[Interface element data]
START

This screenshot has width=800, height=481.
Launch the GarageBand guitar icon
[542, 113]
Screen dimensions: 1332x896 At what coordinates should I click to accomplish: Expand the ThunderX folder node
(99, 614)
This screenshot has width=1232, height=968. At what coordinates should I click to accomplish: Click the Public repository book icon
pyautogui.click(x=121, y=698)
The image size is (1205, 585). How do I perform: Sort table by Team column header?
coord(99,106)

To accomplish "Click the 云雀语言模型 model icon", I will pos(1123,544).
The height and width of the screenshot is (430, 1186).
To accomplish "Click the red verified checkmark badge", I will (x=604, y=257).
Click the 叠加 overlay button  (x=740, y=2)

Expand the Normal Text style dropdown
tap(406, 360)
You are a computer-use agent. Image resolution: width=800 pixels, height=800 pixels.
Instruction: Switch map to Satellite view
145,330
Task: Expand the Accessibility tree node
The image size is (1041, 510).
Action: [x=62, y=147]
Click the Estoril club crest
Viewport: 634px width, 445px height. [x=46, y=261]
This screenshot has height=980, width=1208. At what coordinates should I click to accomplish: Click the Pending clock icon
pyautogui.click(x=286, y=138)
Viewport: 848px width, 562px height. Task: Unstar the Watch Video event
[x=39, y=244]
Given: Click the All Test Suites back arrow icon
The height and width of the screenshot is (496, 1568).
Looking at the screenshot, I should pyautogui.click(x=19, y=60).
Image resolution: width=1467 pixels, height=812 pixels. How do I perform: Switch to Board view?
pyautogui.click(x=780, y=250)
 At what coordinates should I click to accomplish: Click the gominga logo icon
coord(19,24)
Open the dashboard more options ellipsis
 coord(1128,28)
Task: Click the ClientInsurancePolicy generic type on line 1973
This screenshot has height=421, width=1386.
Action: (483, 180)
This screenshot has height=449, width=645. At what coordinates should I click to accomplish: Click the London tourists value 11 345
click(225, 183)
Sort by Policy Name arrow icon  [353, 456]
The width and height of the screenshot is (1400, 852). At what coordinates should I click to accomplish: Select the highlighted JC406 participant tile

END

◆ YOUR OBJECTIVE
Please reproduce the data above word for word, starting at the line that contains "Click the Estoril club crest" and continuing through the end of the data, with both ends included.

◆ RESPONSE TO THIS EXERCISE
Click the Estoril club crest
Viewport: 634px width, 445px height. [x=46, y=261]
This screenshot has height=980, width=1208. At what coordinates should I click to accomplish: Click the Pending clock icon
pyautogui.click(x=286, y=138)
Viewport: 848px width, 562px height. Task: Unstar the Watch Video event
[x=39, y=244]
Given: Click the All Test Suites back arrow icon
The height and width of the screenshot is (496, 1568).
Looking at the screenshot, I should pyautogui.click(x=19, y=60).
Image resolution: width=1467 pixels, height=812 pixels. How do I perform: Switch to Board view?
pyautogui.click(x=780, y=250)
 At what coordinates should I click to accomplish: Click the gominga logo icon
coord(19,24)
Open the dashboard more options ellipsis
 coord(1128,28)
Task: Click the ClientInsurancePolicy generic type on line 1973
This screenshot has height=421, width=1386.
Action: (483, 180)
This screenshot has height=449, width=645. At what coordinates should I click to accomplish: Click the London tourists value 11 345
click(225, 183)
Sort by Policy Name arrow icon  [353, 456]
The width and height of the screenshot is (1400, 852). At what coordinates should I click to accomplish: Select the highlighted JC406 participant tile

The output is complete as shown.